Serverless does not grant AWS Custom Authorizer with the required permissions to be invoked by API Gateway

aws
api-gateway

#1

Hi,

I am trying to create a custom authorizer for my Lambda functions deployed behind API Gateway in AWS.

I have the authorizer function deployed.

Then I configure the authorizer in serverless.yml as per the instructions in the Serverless docs, but when I test the created authorizer, API Gateway says it has no permission to invoke the authorizer lambda.

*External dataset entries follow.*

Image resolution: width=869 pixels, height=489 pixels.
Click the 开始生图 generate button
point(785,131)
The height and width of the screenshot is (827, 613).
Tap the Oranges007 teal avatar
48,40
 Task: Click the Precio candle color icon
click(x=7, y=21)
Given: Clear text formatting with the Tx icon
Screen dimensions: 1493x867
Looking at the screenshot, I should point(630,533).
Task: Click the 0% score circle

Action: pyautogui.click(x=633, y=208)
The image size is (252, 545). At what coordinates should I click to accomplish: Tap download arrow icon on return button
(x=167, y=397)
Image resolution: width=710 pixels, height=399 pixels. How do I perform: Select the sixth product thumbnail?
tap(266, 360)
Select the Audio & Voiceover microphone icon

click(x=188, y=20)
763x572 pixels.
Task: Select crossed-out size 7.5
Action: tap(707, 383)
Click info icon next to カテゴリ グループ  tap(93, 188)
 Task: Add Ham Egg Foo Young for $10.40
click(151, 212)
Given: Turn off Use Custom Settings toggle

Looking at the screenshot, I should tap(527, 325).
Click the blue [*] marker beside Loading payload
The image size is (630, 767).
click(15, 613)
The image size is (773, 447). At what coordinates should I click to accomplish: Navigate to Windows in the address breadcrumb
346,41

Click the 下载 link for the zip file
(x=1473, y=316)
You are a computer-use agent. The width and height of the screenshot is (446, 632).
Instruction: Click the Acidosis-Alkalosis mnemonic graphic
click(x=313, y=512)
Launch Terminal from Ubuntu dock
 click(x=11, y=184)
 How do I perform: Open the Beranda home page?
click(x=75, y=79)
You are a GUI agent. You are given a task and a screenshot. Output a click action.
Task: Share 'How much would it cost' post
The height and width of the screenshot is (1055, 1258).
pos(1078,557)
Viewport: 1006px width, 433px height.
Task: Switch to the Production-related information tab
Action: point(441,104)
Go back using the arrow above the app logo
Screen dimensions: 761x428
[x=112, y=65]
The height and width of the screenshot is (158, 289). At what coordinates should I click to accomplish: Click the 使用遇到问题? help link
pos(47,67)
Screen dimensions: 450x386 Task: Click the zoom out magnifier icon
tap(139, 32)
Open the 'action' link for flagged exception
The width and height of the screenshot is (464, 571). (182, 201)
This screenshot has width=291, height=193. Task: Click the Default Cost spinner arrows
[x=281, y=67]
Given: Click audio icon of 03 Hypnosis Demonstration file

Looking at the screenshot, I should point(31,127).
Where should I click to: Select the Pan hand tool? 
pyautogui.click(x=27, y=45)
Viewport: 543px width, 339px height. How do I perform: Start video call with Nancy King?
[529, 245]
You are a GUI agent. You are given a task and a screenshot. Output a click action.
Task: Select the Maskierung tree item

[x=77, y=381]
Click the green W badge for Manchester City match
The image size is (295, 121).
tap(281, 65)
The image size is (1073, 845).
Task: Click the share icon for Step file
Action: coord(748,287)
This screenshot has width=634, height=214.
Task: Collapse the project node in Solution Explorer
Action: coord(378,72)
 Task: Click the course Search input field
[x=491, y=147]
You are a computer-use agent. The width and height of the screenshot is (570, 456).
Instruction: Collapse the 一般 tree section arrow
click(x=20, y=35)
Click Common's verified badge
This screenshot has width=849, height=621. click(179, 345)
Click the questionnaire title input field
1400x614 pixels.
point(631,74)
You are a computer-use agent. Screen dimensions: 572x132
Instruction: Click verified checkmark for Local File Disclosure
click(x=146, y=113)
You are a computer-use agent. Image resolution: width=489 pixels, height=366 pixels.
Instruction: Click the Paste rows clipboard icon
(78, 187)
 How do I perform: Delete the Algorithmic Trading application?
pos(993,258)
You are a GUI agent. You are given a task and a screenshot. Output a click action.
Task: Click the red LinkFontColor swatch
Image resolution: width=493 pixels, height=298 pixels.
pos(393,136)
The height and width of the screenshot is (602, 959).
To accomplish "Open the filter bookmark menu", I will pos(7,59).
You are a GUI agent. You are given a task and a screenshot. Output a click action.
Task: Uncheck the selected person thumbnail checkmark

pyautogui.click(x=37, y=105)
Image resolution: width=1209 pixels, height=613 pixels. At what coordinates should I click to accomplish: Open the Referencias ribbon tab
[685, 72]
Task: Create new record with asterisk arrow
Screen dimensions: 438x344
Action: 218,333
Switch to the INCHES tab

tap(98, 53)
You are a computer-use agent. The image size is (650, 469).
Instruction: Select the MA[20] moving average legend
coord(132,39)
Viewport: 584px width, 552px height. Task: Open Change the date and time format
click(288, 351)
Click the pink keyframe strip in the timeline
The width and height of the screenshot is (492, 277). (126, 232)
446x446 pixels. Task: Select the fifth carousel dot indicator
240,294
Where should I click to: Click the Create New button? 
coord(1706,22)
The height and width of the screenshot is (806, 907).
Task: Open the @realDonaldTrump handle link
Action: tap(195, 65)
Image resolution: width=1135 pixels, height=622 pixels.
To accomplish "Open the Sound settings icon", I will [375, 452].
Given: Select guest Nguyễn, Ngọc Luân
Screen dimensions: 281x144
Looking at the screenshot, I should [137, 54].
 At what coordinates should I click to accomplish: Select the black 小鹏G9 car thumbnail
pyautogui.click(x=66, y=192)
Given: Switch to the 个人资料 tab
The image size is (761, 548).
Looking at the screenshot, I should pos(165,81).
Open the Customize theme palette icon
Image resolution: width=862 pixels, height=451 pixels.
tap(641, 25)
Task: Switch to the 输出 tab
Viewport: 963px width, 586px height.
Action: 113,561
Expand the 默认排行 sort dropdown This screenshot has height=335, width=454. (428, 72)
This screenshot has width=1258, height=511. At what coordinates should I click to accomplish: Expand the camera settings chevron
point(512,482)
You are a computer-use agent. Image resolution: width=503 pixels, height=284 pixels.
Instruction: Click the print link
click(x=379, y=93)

When creating an authorizer in the API Gateway UI, the permissions are granted automatically and the authorizer works. I expected the authoirzer created by Serverless to grant the permissions as well.

What am I missing here?

Thanks!

===== UPDATE====
Turns out I was wrong and the Serverless framework does handle granting the permissions on the Authorizer Lambda. I was missing the policy that allows API Gateway to control the lambda function as described here.
Hopefully someone someday will stumble upon this and get some time saved!


#2

Digging a bit deeper: According to this blog, the AWS::ApiGateway::Authorizer CloudFormation resource should have a property AuthorizerCredentials that contains the authorizer role, or if you leave it empty the authorizer Lambda is expected to have a “resource-based permissions”.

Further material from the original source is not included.